The Federal Reserve has long wrestled with stubbornly low inflation. A decade ago few would have expected this to be a problem, but Personal Consumer Expenditure (PCE) inflation, the Fed’s preferred measure, is coming in at 1.8% this year. Federal Open Market Committee (FOMC) members have been considering allowing inflation to overshoot their target of “around 2%”. As Eric Rosengren, president of the Federal Reserve Bank of Boston, noted, if you’re trying to average 2%, “you can’t have only observations that are below 2 per cent.”
One consequence is that, when inflation does eventually move above 2%, the FOMC may delay efforts to lower it so as to allow for some catch up.
Outside of the FOMC’s technical concern with achieving its desired 2% average, inflation generates few worries. Keeping up with the cost of living is a crucial objective of saving for retirement, yet few appreciate a shortcoming in traditional measures of inflation.

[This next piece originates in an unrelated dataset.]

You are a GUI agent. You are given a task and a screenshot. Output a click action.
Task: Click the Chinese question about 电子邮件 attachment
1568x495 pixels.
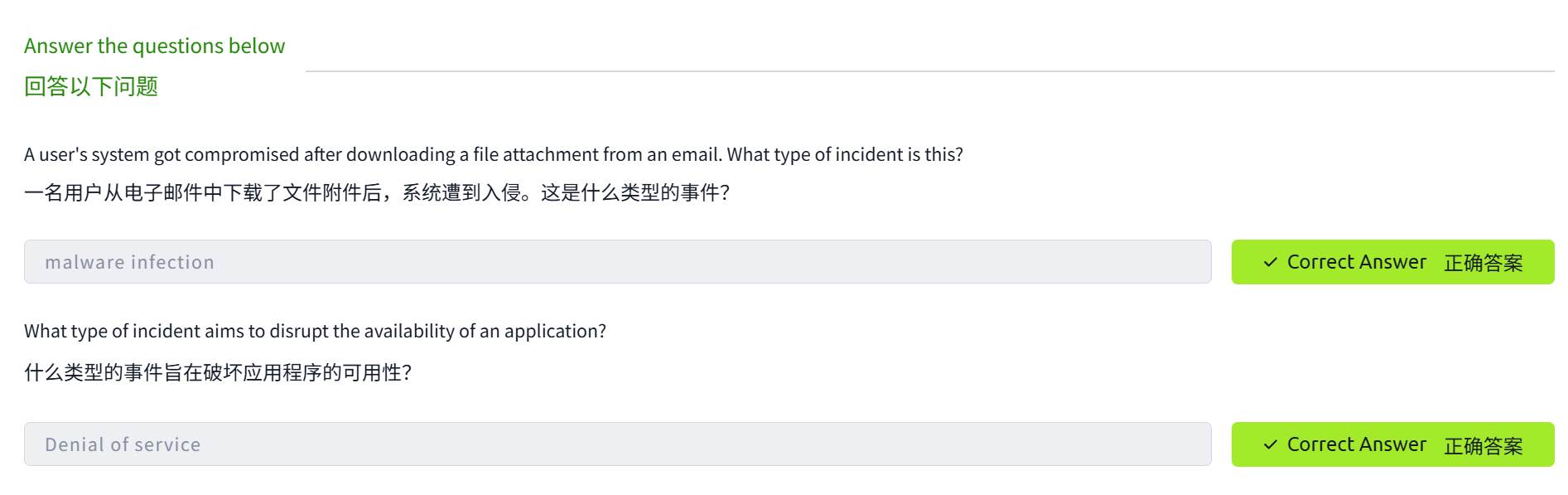pos(377,193)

Inflation indices measure the cost of a representative basket of goods and services of constant utility. The basket rarely fits individuals, but it reflects society’s pattern of purchases and so is right on average. The catch is in the last phrase, of constant utility. Products and services generally improve, and because those improvements increase utility, statisticians typically adjust for the improvement, lowering inflation.
Consumer electronics is a good example. iphones get better and more expensive with every new release. But the inflation data place a value on those improvements and adjust down to calculate the price of an iphone with the same features. My niece took clear, well-lit photos on the weekend with her iphone 11. The phone costs more, but the photo quality means you’re getting more phone than before. Better photos mean more utility, although beyond the enjoyment of being flattered by the imagery, there’s little else to do with that extra utility.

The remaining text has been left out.